Use bounds-checked functions like snprintf() instead of strcpy(), strncpy() instead of strcat(), and always validate input lengths before copying data into fixed-size buffers.

What CWE is buffer overflow?

Buffer overflow is classified as CWE-120 (Buffer Copy without Checking Size of Input), part of the broader CWE-119 family of memory corruption vulnerabilities.

Is using strncpy() enough to prevent buffer overflow?

strncpy() helps but has pitfalls—it doesn't null-terminate if the source exceeds the limit. snprintf() is safer as it always null-terminates and returns the number of characters that would have been written.

Can static analysis detect buffer overflow?

Yes, static analysis tools can detect many buffer overflow patterns, especially unsafe function usage like strcpy(), gets(), and sprintf(). However, complex data flows may require dynamic analysis or manual review.

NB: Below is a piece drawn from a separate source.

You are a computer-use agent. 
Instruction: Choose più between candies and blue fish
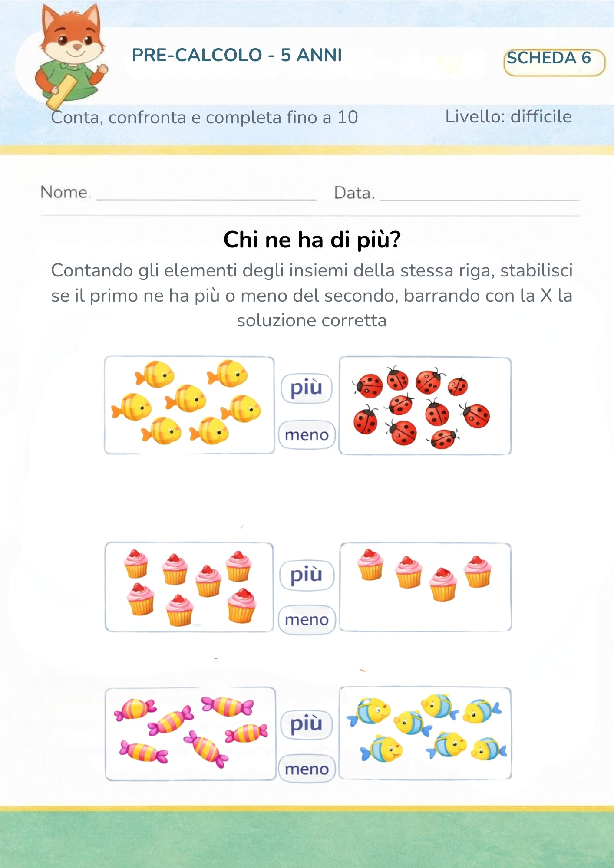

How buffer overflow happens in C xxd utility

Introduction

In the xxd hex dump utility, we discovered a critical buffer overflow vulnerability in src/xxd/xxd.c at line 576. The xxdline() function, which processes hex dump file input for the revert mode (xxd -r), used strcpy(z, l) to copy line data without any bounds checking. Since the source buffer l is populated directly from user-provided file input, an attacker could craft a hex dump file with lines exceeding the destination buffer z's size, triggering a stack buffer overflow.

This vulnerability is particularly dangerous because xxd is a command-line utility that processes arbitrary user-provided files, making the attack vector directly accessible to anyone who can supply input to the tool.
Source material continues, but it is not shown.